When the City evicted the homeless people twice before February 23 this year, it was indeed done without an eviction order.
The interdict that the City refers to and which was granted on February 26 is not an eviction order as contemplated in terms of the Prevention of Illegal Eviction from and Unlawful Occupation of Land Act. The interdict was granted to prevent other persons from occupying the unused land after it had already been occupied three days earlier. The evictions by the City prior to February 26 were done illegally without an eviction order which is why High Court Judge Lesley Weinkove, when making an order on September 6 specifically stated “until such time that there is a subsequent court order in respect of the current occupiers…” (paragraph 1, page 2 of High Court case No. 3340/2016). In terms of the law, one cannot evict first and then apply for permission to the court afterwards to rubber stamp the illegal eviction.

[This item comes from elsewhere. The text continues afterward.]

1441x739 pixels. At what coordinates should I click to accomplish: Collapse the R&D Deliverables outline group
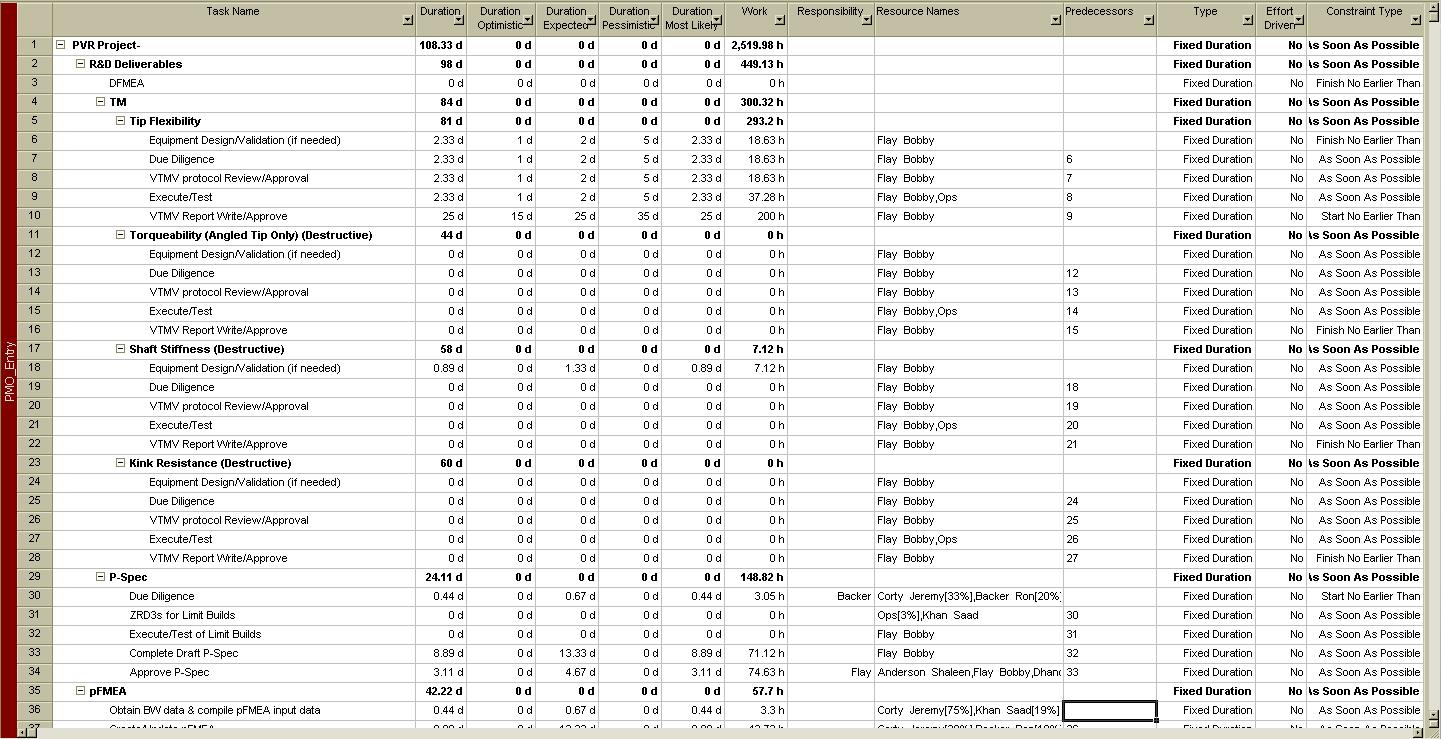(81, 64)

The High Court Interdict effectively means that the City must go back to
court to obtain a legal eviction order as required in terms of Section 26(3) of our country’s Constitution which states “no one may be evicted from their home, or have their home demolished, without an order of court made after considering all the relevant circumstances. No legislation may permit arbitrary evictions”.
The victims of Parkwood will contest any eviction proceedings through their legal team as they wait for the City to give effect to the rest of their basic rights, including but not limited to, housing, water and adequate sanitation for the 47 families.